The job is to find each line in the entries holding the string "arrow" and copy that line.

──────

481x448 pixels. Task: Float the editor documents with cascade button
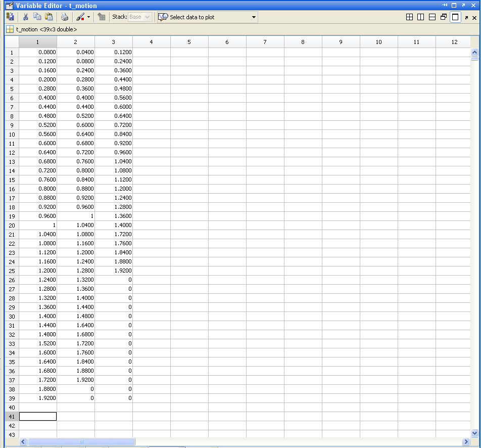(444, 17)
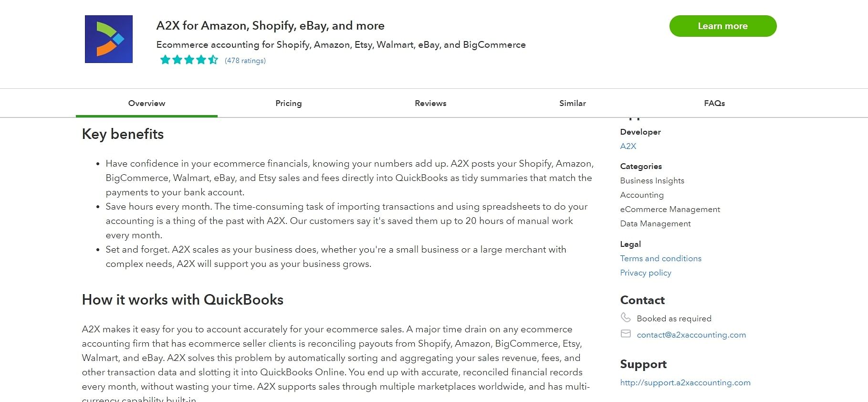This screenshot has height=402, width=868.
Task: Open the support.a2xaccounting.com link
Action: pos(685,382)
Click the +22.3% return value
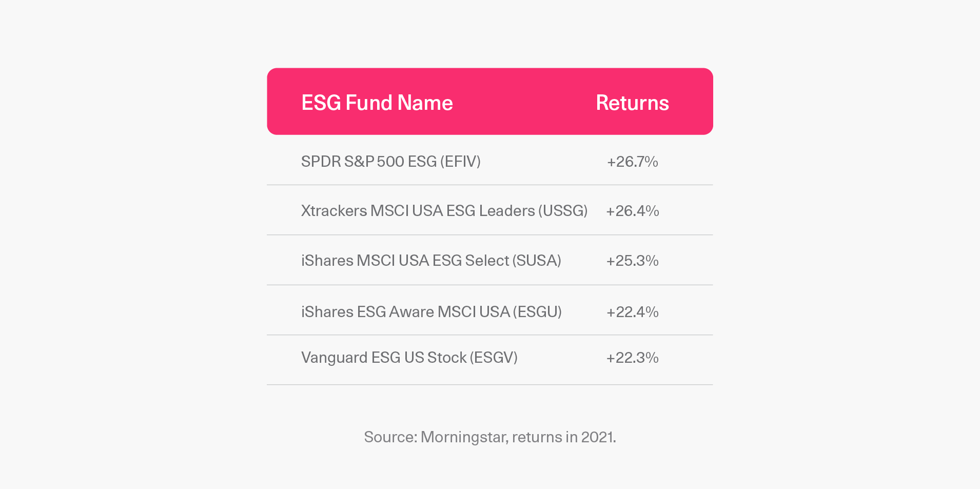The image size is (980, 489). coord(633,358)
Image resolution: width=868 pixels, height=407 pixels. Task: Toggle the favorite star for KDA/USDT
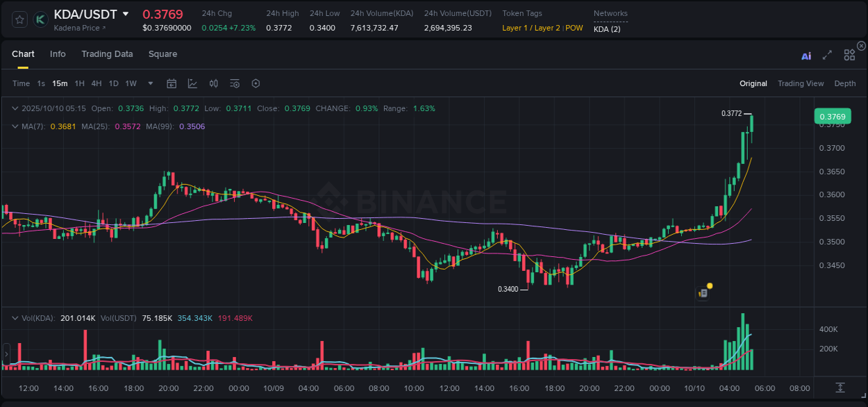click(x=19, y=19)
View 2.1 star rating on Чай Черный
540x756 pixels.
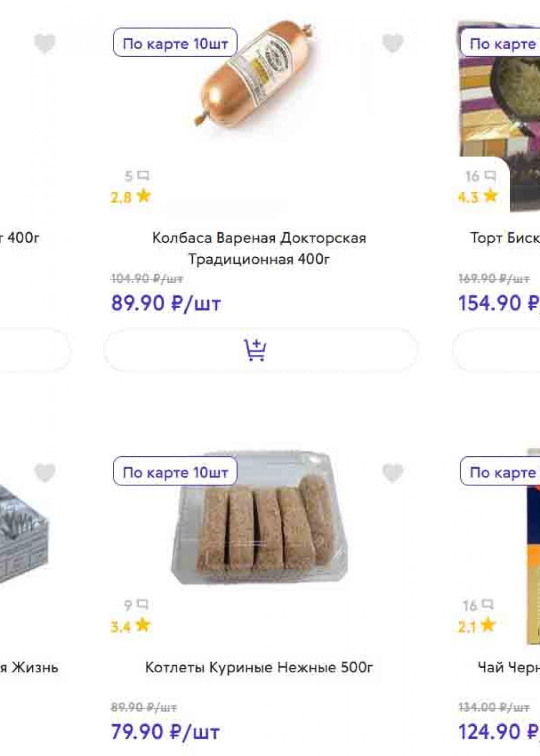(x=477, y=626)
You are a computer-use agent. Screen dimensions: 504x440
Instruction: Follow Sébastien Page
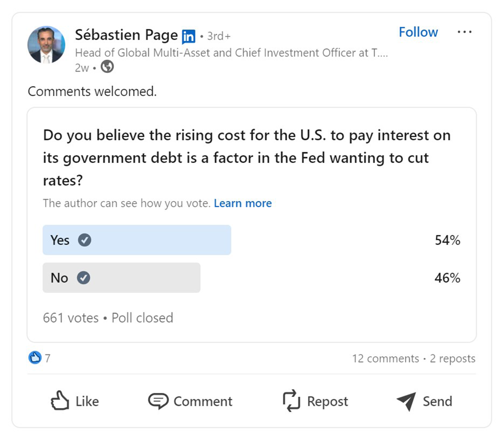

──────

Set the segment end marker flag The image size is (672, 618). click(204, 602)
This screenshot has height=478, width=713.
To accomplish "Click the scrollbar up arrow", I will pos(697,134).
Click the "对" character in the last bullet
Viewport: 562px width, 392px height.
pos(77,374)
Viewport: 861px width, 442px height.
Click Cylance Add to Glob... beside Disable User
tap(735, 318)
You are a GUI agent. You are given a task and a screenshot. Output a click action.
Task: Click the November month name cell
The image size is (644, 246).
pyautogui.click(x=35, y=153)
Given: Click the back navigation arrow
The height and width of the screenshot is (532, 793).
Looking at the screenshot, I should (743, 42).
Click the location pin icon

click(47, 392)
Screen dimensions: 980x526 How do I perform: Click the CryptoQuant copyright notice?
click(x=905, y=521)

──────

Written solution =>
To accomplish "Click the scrollbar up arrow", I will pos(697,134).
Given: Click the back navigation arrow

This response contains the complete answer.